Thanks to my SCCA Instructor Jim Ellis we got the car off the track. He said to put it in 4th and sure enough we still had fourth gear. I was ready to pull over but he guided us off the track and into the parking lot. 

Anyway, enjoy the video.

Road Atlanta Video
1969 GTO SCCA Road Atlanta - YouTube


----------



## ALKYGTO (Mar 29, 2010)

Another great video John, love to see you eating imports on a road course of all places. I though you were doing just "alright" while "pacing" with the Miata but once that Suby passed you I could see you were more comfortable with the car and set your sights on "bigger" game lol. :cool

Any chance of some outside video of the car? 

What wheel and tire combo are you running? (Any pics? )


What 5 speed are you considering?

When does SCCA mandate a rollbar?

You had asked me in an earlier thread about harness's and I use these -
http://www.summitracing.com/parts/rci-9510c
- but Summit has quite a selection and they do have some floor mount if you don't want to install a rollbar. You might want to consider a bolt in rollbar though and even that would stiffen the chassis up a little. My 8 point rollbar ties in to the frame at the rear suspension mounting points which would help in a handling situation too I would presume. :cheers


----------



## BearGFR (Aug 25, 2008)

I watched it this morning before work - almost made me late 

You've built a really nice ride there sir. Good job!

Bear


----------



## jtwoods4 (Dec 22, 2011)

ALKYGTO said:


> Another great video John, love to see you eating imports on a road course of all places. I though you were doing just "alright" while "pacing" with the Miata but once that Suby passed you I could see you were more comfortable with the car and set your sights on "bigger" game lol. :cool
> 
> Any chance of some outside video of the car?
> 
> ...


Yeah I like beating those imports too. Best feeling in the world. Problem with the GTO is that the imports get to drive home, park in the garage, and go flip on the TV. The GTO gets to trailer home, get pushed into the garage, get disassembled and then reassembled to prepare for the next race in 3 weeks. :lol:

Decided to install an M22 Muncie for the next race. Talked to 3 old school transmission builders today and they swear by it. No cutting or mods needed.
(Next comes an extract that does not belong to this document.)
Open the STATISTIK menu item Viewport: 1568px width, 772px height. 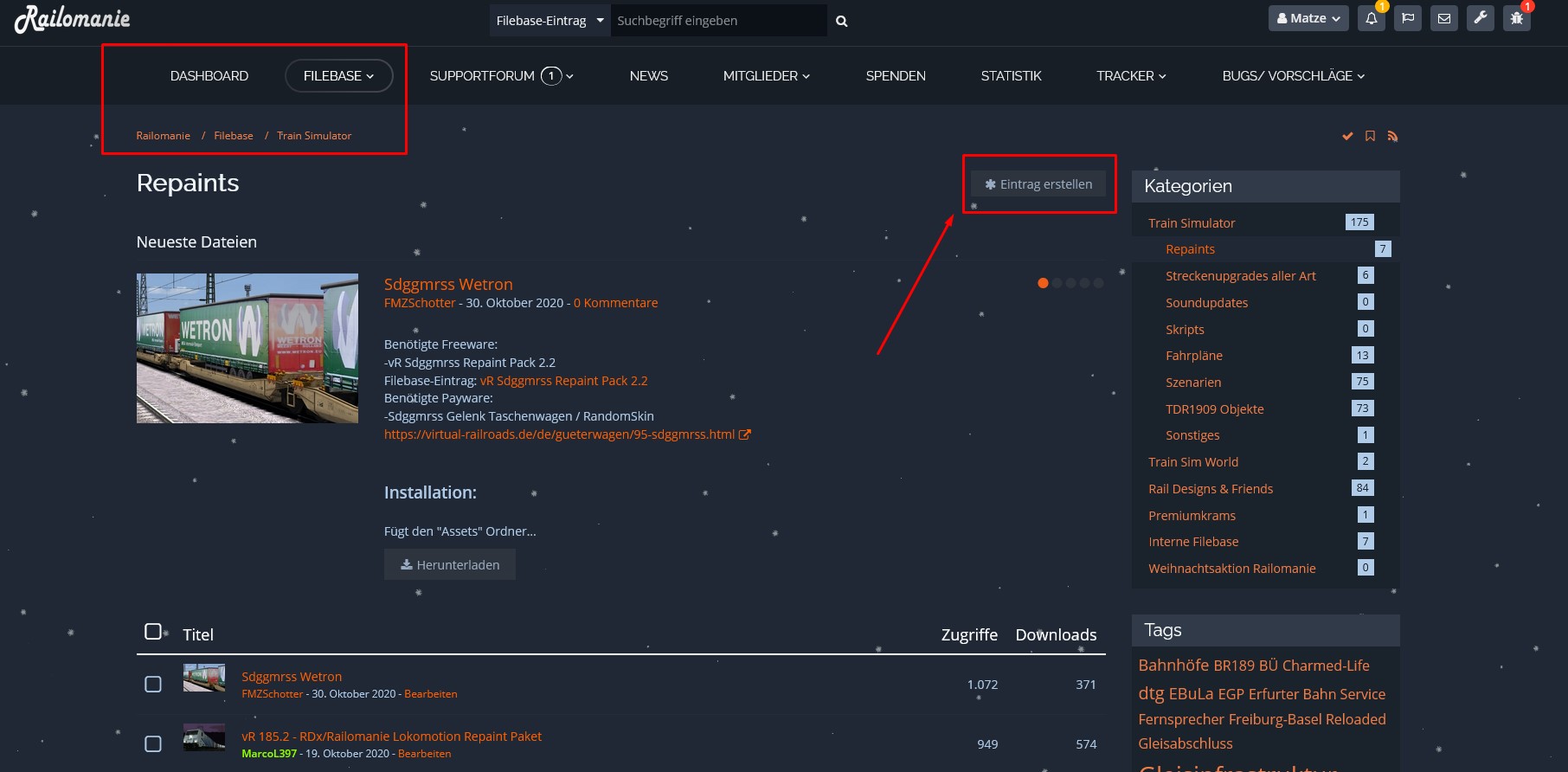click(1011, 76)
However, they did recommend case modifications to increase the strength and that will be enough.

After the trans install I am going to get the harness you reccomend. I would hate to wreck with my 1969 Lap and Shoulder straps. That would be bad. It looks like one of the straps goes between the legs. Seems like a strap in the crotch would be very painful in a wreck.... 
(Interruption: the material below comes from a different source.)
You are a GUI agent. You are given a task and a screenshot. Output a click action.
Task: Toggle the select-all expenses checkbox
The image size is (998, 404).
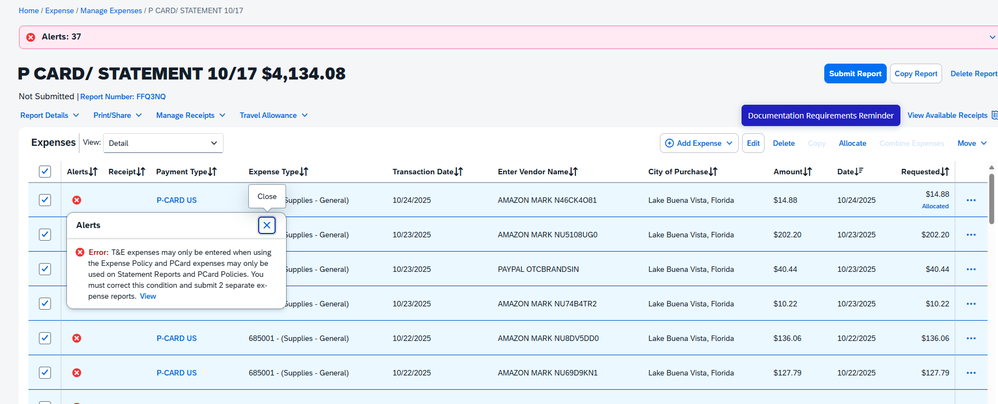pyautogui.click(x=45, y=172)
SCCA Mandates a roll cage once you enter Club Racing. The PDX and Time Trails do not require roll bar. PDX is limited to passing on the straights and 100 mph top speed on straights. I think the NASA club rules are the same. 3 point seat belts, brake lights, and Snell rated helmets are the minimum requirements.
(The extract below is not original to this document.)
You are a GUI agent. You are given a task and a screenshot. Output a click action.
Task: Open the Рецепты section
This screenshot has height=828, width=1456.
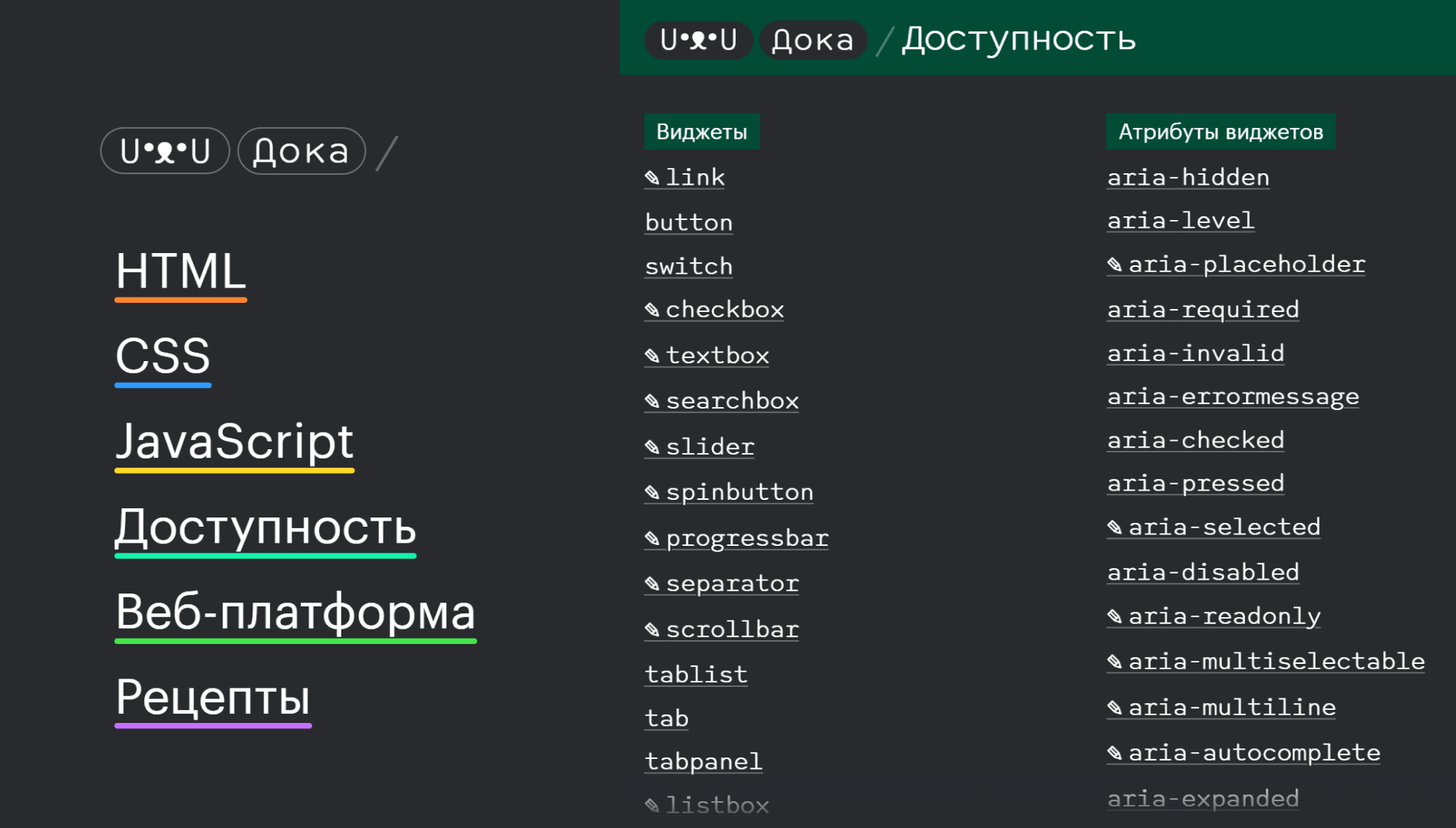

Here is the wheel and tire combo pic. Year One Rally II 17x8 all around and Nitto 555 Summer Tires, 255/50/R17. They grip awesome, soft tire.

The trick to the handling is more in the SPC Adjustable Control arms and upper and lower extra tall ball joints on the front end. This corrects the camber and caster geometry of the A-Body and allows a road race alignment at -1 Degree Camber and +5 Degree Caster. That is impossible with almost all the other control arm manufacturers. 











Higher spring rate SPC Lowering springs and tubular rear control arms with pivot joints in the control arms allow the rear end to flex like it needs to. UMI Performance makes some of the best stuff and they actually test their stuff on cars they have in their shop. Koni adjustable shocks set to very stiff also help out.










Poly suspension bushing all around fix the body role. However, I still need poly body mounts to complete the job. Lower tubular control arms are really not necessary, they don't do anything for front end geometry, however, they do add strength over stock lower a-arms.

I dont have any external video's of the races. Maybe soon I can get a friend to record one.


----------



## SANDU002 (Oct 13, 2004)

jtwoods4 said:


> Yeah I like beating those imports too. Best feeling in the world. Problem with the GTO is that the imports get to drive home, park in the garage, and go flip on the TV. The GTO gets to trailer home, get pushed into the garage, get disassembled and then reassembled to prepare for the next race in 3 weeks. :lol:
> 
> Decided to install an M22 Muncie for the next race. Talked to 3 old school transmission builders today and they swear by it. No cutting or mods needed. However, they did recommend case modifications to increase the strength and that will be enough.
> 
> ...


 My SCCA region has no limit on speed and passing varies depending on class. I run advanced and we are allowed to pass anywhere on the track with a point by.
Good luck with the new trans. It is awesome to see old school muscle on the track.


----------



## jtwoods4 (Dec 22, 2011)

I think the passing and speed limit rules only apply to beginners running PDX level A. I think level B and level C may not be limited. This was my first road course so we had strict rules for beginners.


----------